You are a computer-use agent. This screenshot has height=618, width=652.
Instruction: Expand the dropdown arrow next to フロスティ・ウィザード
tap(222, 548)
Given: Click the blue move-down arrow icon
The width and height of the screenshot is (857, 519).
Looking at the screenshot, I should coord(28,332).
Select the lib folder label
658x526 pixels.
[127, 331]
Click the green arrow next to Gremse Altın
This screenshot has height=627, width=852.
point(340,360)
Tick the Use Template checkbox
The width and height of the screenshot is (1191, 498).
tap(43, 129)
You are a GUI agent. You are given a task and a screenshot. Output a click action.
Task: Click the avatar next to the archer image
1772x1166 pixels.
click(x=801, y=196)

==

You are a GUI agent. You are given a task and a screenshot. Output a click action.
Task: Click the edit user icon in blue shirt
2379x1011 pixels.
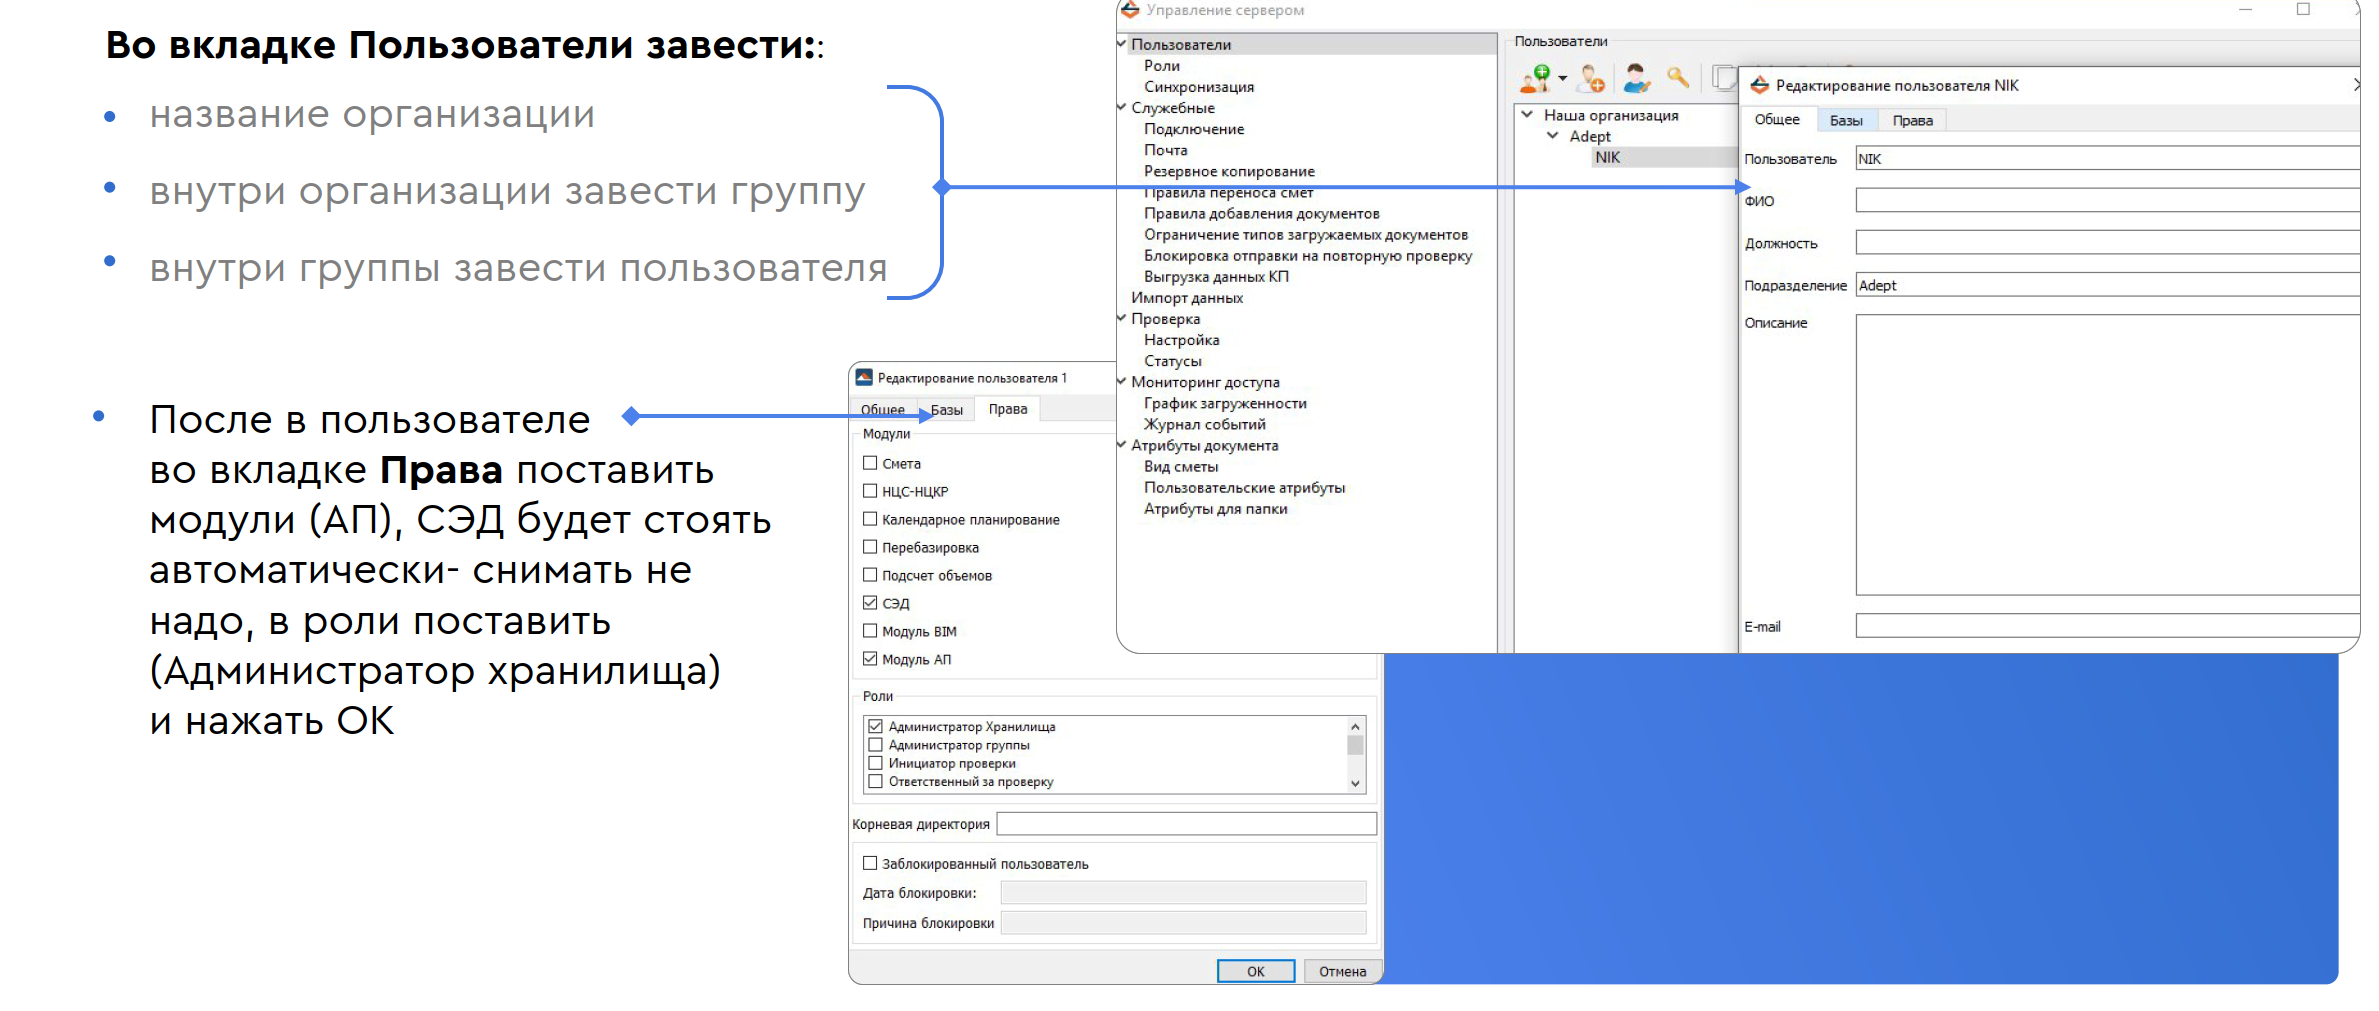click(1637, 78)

* * *

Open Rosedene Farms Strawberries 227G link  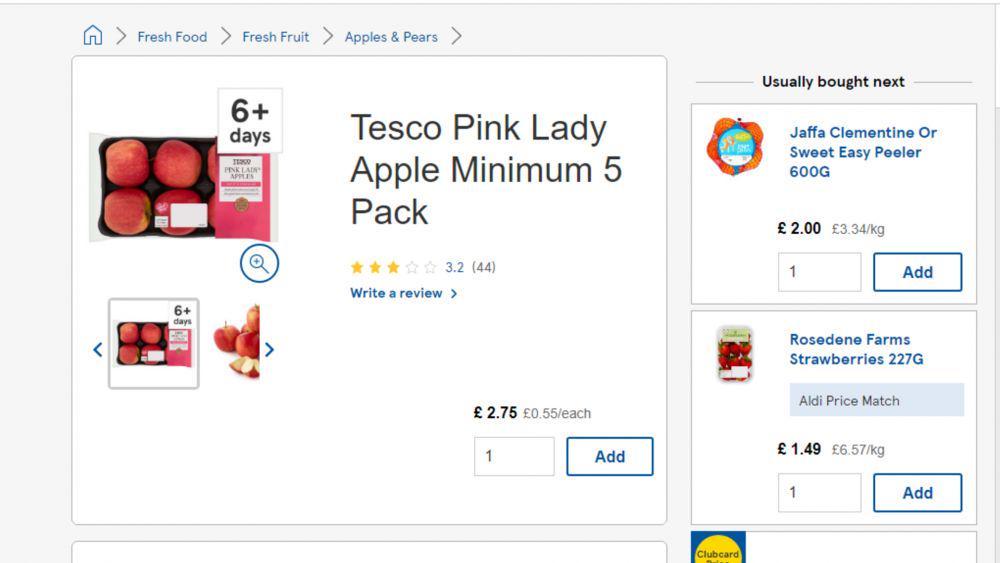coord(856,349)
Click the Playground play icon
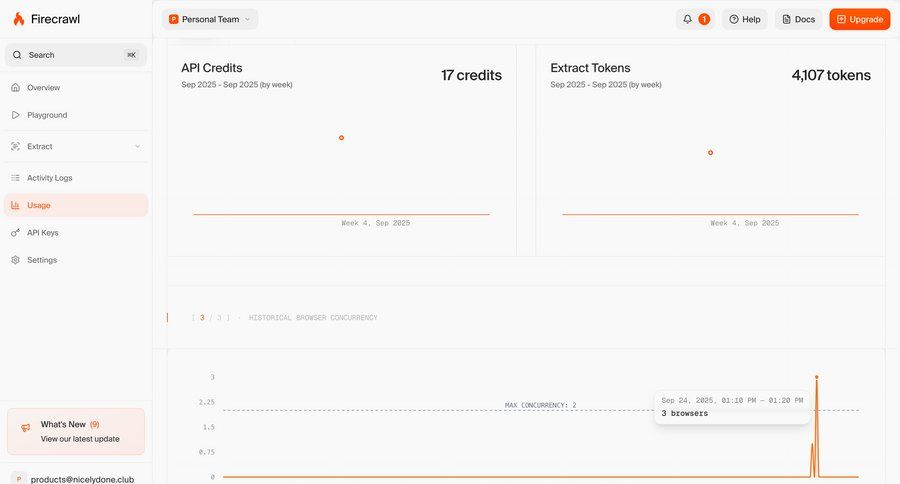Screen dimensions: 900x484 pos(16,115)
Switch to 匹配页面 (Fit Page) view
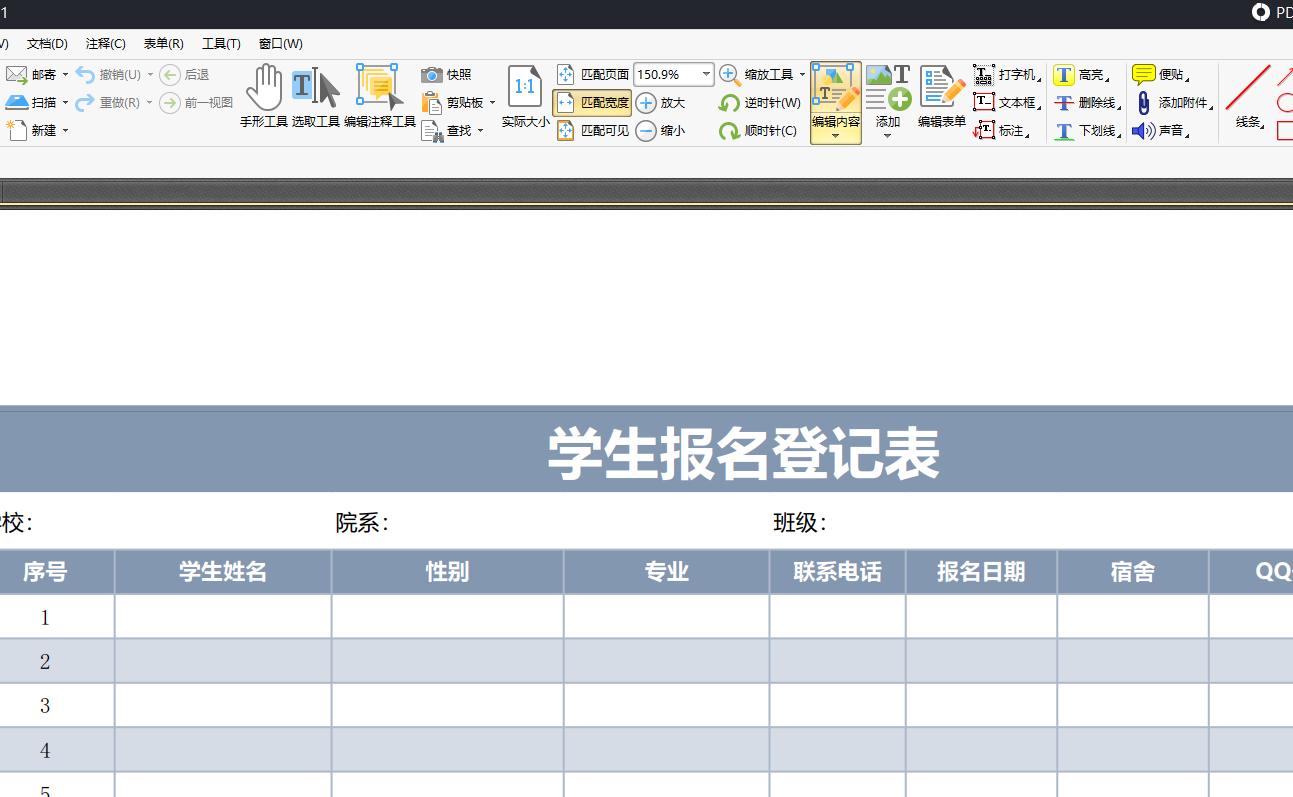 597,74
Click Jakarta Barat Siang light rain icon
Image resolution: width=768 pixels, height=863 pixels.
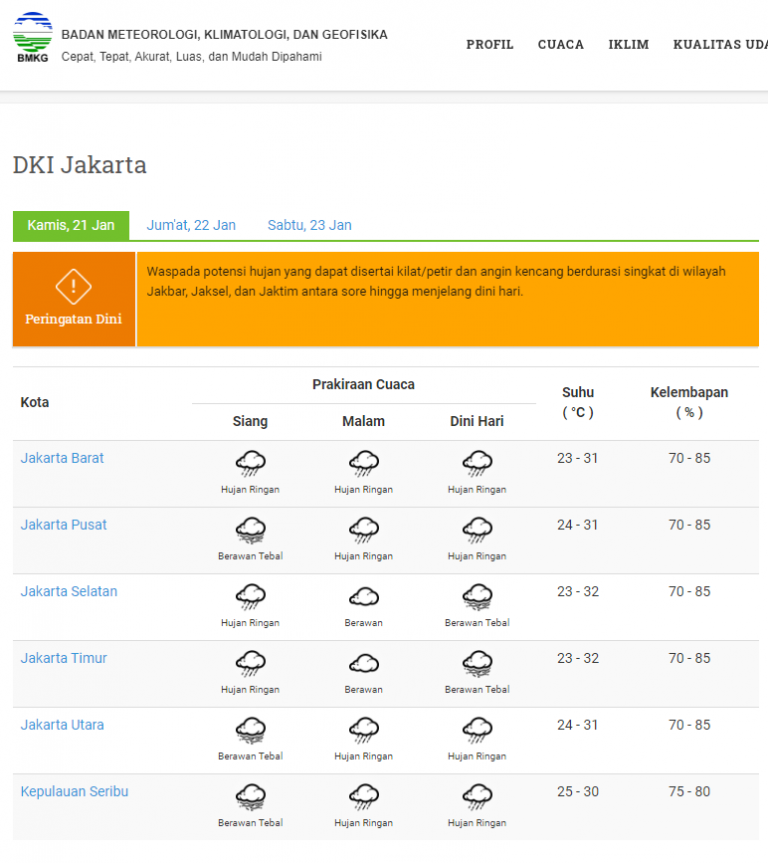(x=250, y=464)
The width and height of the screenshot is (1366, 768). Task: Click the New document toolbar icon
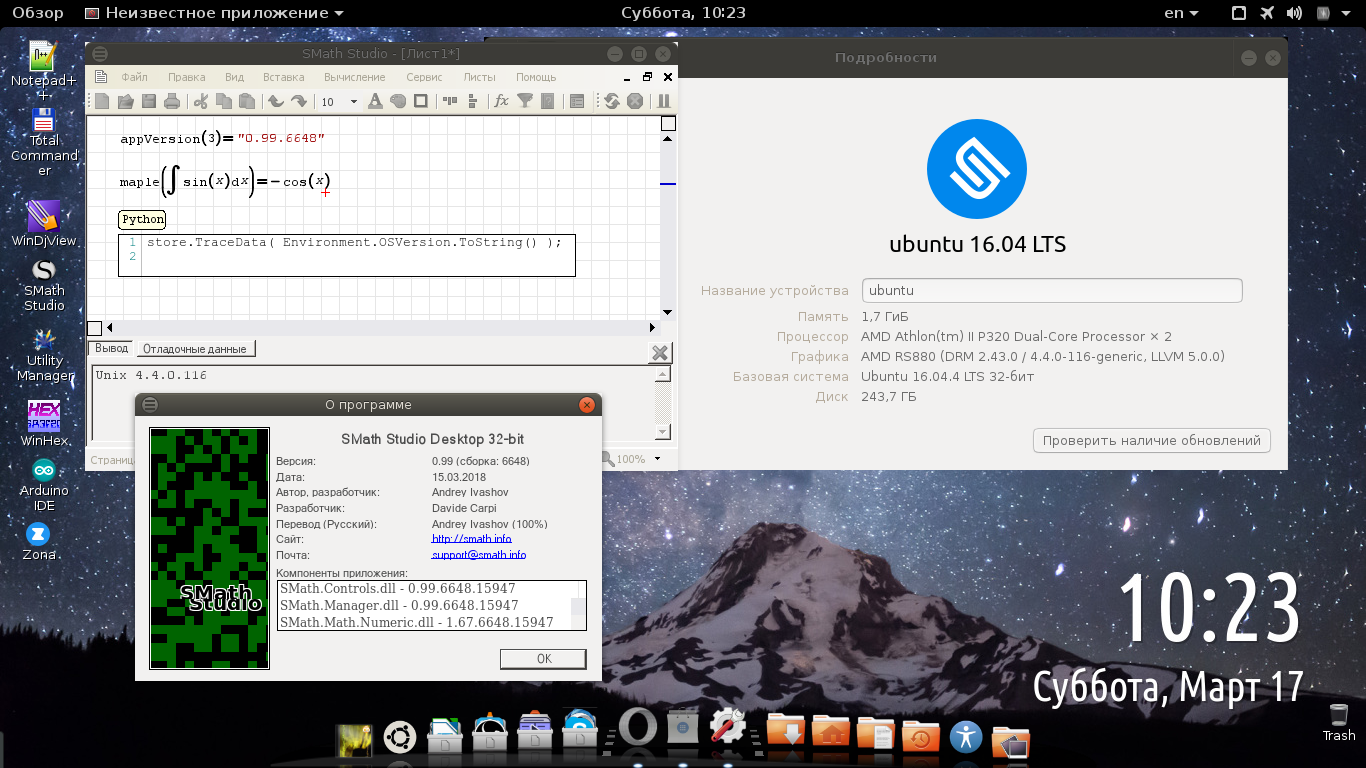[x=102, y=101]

• Work required:
Switch "arrow" to "caret" and rewrite everything from the row containing "You are a computer-use" down to the row containing "click(x=801, y=196)", leaving all else unchanged. Return only those rows.

• Reply:
You are a computer-use agent. This screenshot has height=618, width=652.
Instruction: Expand the dropdown caret next to フロスティ・ウィザード
tap(222, 548)
Given: Click the blue move-down caret icon
The width and height of the screenshot is (857, 519).
Looking at the screenshot, I should coord(28,332).
Select the lib folder label
658x526 pixels.
[127, 331]
Click the green caret next to Gremse Altın
This screenshot has height=627, width=852.
point(340,360)
Tick the Use Template checkbox
The width and height of the screenshot is (1191, 498).
tap(43, 129)
You are a GUI agent. You are given a task and a screenshot. Output a click action.
Task: Click the avatar next to the archer image
1772x1166 pixels.
click(x=801, y=196)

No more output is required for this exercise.